[Text segment — start]

Aspects of the disclosure generally relate to one or more computer systems, servers, and/or other devices including hardware and/or software. In particular, one or more aspects of the disclosure relate to generating personalized accent and/or pace of speaking modulation for audio/video streams.
Voice conversations between individuals from different geographic regions may be complicated by the accents and/or pace of speaking of individuals whose native language is different from a common language being used in a particular conversation. In many instances, it may be difficult to use conventional tools to achieve efficient and effective communications due to speech variations between individuals such as differences in accent and/or pace of speaking, among other factors. For example, it may be difficult to adjust playback speech audio to an expected or desired accent and/or pace of speaking. Conventional tools merely allow users to change a playback speed of an audio/video segment in an unnatural way.
The following presents a simplified summary in order to provide a basic understanding of some aspects of the disclosure. The summary is not an extensive overview of the disclosure. It is neither intended to identify key or critical elements of the disclosure nor to delineate the scope of the disclosure. The following summary merely presents some concepts of the disclosure in a simplified form as a prelude to the description below.
Aspects of the disclosure provide effective, efficient, scalable, and convenient technical solutions that address and overcome the technical problems associated with generating personalized accent and/or pace of speaking modulation for audio/video streams. In accordance with one or more embodiments, a computing platform having at least one processor, a communication interface, and memory may train an artificial intelligence model on audio and/or video samples associated with different geographic regions. The computing platform may receive, via the communication interface, an audio and/or video stream associated with a first geographic region. The computing platform may identify a second geographic region different from the first geographic region. The computing platform may transform the audio and/or video stream to correspond to the second geographic region. The computing platform may send, via the communication interface, the transformed audio and/or video stream to a user device associated with the second geographic region.
In some embodiments, training an artificial intelligence model on audio and/or video samples associated with different geographic regions may include training the artificial intelligence model to detect different user accents or paces of speaking.
In some arrangements, the audio and/or video stream may be associated with a live webcast initiated in the first geographic region and broadcast to user devices located in the second geographic region.
In some examples, the audio and/or video stream may be associated with a natural language interaction application.
In some embodiments, transforming the audio and/or video stream to correspond to the second geographic region may include detecting an accent and/or pace of speaking of a particular user, and adapting responses to the accent and/or pace of speaking of the particular user.
In some example arrangements, transforming the audio and/or video stream to correspond to the second geographic region may include applying the trained artificial intelligence model to convert input speech into a particular accent and/or pace of speaking.
In some examples, sending the transformed audio and/or video stream to the user device associated with the second geographic region may include sending a transformed audio and/or video stream with modulated audio or voice data.
In some embodiments, the computing platform may receive user feedback and update the artificial intelligence model based on the user feedback.
In some embodiments, the audio and/or video stream may be associated with a live or recorded audio and/or video stream.
These features, along with many others, are discussed in greater detail below.

[Text segment — finish]
[Dataset entries — start]

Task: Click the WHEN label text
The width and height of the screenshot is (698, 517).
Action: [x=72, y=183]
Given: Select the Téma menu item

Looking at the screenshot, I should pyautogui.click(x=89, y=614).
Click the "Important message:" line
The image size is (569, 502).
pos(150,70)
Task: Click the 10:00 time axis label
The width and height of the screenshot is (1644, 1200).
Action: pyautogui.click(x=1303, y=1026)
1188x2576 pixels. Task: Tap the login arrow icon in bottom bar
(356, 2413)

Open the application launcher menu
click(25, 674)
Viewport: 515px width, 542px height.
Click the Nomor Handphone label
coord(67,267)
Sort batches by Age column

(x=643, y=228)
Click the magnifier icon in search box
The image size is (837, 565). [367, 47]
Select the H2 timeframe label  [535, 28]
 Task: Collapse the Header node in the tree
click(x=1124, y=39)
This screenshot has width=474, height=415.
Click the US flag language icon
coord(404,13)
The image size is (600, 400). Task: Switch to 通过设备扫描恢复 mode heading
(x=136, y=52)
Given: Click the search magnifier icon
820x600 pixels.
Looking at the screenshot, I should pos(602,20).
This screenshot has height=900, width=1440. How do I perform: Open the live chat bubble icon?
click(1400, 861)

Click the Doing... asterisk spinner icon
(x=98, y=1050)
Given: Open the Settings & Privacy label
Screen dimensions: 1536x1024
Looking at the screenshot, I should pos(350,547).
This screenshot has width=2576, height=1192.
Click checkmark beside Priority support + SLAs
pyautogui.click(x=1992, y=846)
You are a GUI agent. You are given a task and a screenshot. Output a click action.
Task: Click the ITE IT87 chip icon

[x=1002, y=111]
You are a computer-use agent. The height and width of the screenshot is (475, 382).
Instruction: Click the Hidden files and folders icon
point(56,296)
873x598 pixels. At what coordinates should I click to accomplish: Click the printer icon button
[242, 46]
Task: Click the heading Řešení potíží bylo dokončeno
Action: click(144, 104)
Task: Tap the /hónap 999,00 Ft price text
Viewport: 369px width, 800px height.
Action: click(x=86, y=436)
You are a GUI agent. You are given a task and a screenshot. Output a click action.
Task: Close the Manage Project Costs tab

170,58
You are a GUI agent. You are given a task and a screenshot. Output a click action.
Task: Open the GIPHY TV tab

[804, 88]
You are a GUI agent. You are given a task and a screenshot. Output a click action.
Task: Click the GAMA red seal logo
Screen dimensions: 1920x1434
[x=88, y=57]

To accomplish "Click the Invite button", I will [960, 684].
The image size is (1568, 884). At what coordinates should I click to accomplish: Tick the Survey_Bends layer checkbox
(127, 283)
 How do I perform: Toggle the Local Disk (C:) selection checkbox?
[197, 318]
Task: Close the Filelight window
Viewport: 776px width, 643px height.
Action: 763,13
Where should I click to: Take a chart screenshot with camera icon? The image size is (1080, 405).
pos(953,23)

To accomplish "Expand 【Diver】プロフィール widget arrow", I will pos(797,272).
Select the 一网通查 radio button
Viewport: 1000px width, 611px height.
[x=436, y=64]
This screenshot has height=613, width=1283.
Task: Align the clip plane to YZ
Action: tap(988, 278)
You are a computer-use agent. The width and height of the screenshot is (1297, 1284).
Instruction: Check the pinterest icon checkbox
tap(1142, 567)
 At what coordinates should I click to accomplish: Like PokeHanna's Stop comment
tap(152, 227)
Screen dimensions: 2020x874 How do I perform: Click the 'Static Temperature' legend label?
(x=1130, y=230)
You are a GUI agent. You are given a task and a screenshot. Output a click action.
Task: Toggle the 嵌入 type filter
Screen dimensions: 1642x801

[Dataset entries — finish]

▸ **Apply what you read**:
1. Using the speech modulation text, decide whether each statement agrees with it: (a) conventional tools let users change playback speed only in an unnatural way; (b) the summary is meant as an extensive overview of the disclosure; (c) the computing platform may update its model based on user feedback. Answer yes or no for each and quote the words of the text that settle it.
2. In the speech modulation text, list every adjective used to describe the technical solutions the disclosure provides.
3. Extend the speech modulation text with a continuation that begins after its final sentence.

▸ **Answers to this exercise**:
1.
(a) Yes: "Conventional tools merely allow users to change a playback speed of an audio/video segment in an unnatural way."
(b) No: "The summary is not an extensive overview of the disclosure."
(c) Yes: "the computing platform may receive user feedback and update the artificial intelligence model based on the user feedback."

2. effective, efficient, scalable, convenient

3.
The present disclosure is illustrated by way of example and not limited in the accompanying figures in which like reference numerals indicate similar elements and in which:
In the following description of various illustrative embodiments, reference is made to the accompanying drawings, which form a part hereof, and in which is shown, by way of illustration, various embodiments in which aspects of the disclosure may be practiced. It is to be understood that other embodiments may be utilized, and structural and functional modifications may be made, without departing from the scope of the present disclosure.
It is noted that various connections between elements are discussed in the following description. It is noted that these connections are general and, unless specified otherwise, may be direct or indirect, wired or wireless, and that the specification is not intended to be limiting in this respect.
As a brief introduction to the concepts described further herein, one or more aspects of the disclosure relate to intelligent generation of personalized accent and/or pace of speaking modulation for audio/video streams. In particular, one or more aspects of the disclosure may provide a custom-tailored user experience by mimicking the accent and/or pace at which a user speaks and/or understands (e.g., English with a non-English language accent, English with a British accent, etc.). Additional aspects of the disclosure may take audio inputs from the user and perform the modulation on real-time or recorded audio and/or video. Additional aspects of the disclosure may take audio inputs from the user and perform the modulation on voice chatbots. Further aspects of the disclosure may apply a machine learning process to optimize system performance based on learned data.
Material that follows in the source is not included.